The range runs from the line containing "1836x1033 pixels. At" to the last line of the entries. Copy that range exactly, omitting pictures.

[[ Materials provided open ]]

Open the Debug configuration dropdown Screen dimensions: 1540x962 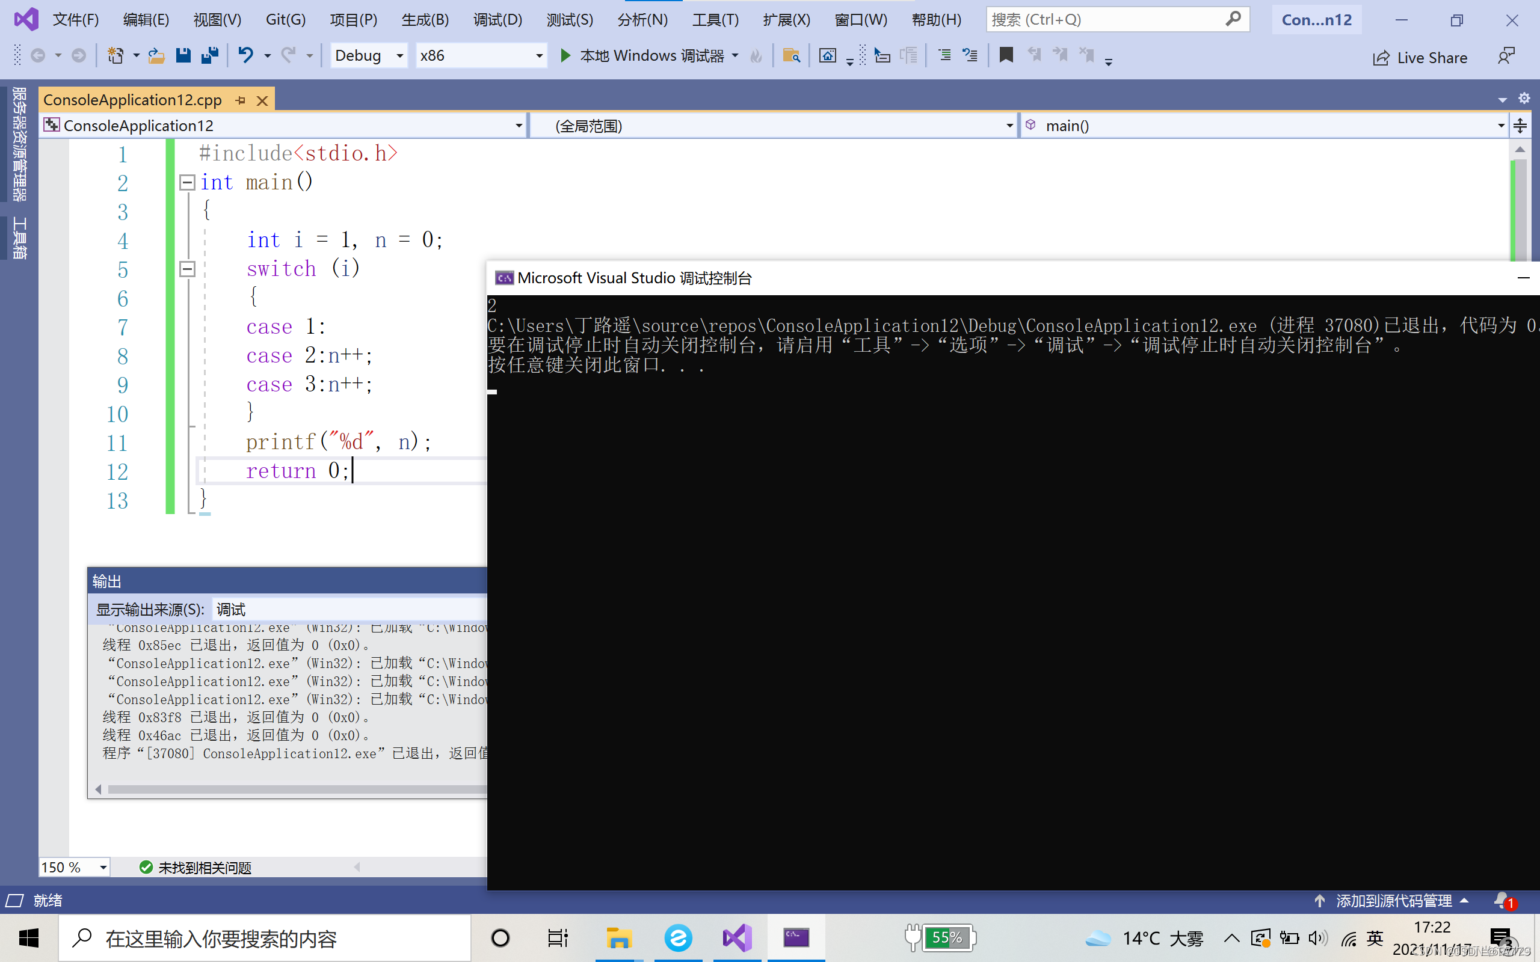tap(400, 56)
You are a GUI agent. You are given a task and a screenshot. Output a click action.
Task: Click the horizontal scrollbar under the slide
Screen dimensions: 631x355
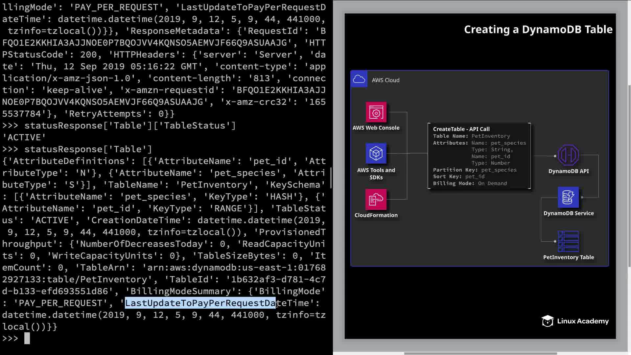tap(480, 353)
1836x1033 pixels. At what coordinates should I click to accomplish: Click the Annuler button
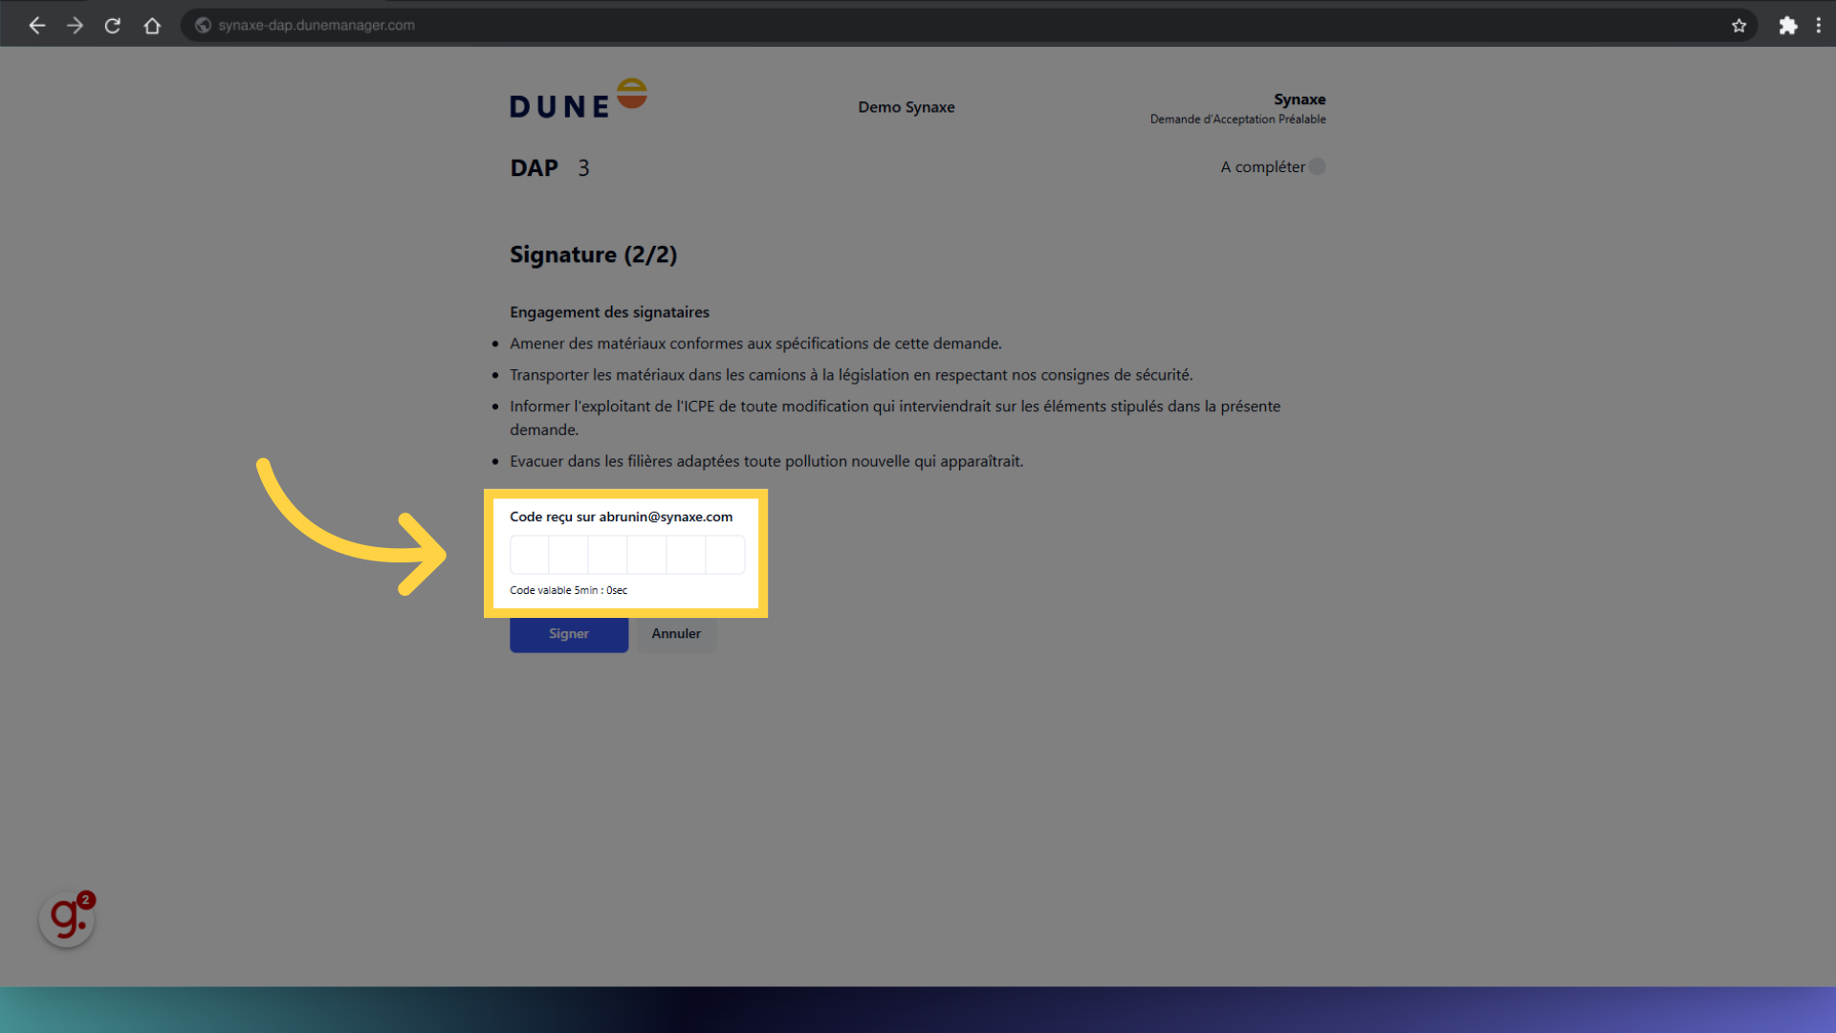pos(676,633)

[[ Materials provided closed ]]

§ **Answer to this exercise**:
1836x1033 pixels. At what coordinates should I click to accomplish: Click the Annuler button
pos(676,633)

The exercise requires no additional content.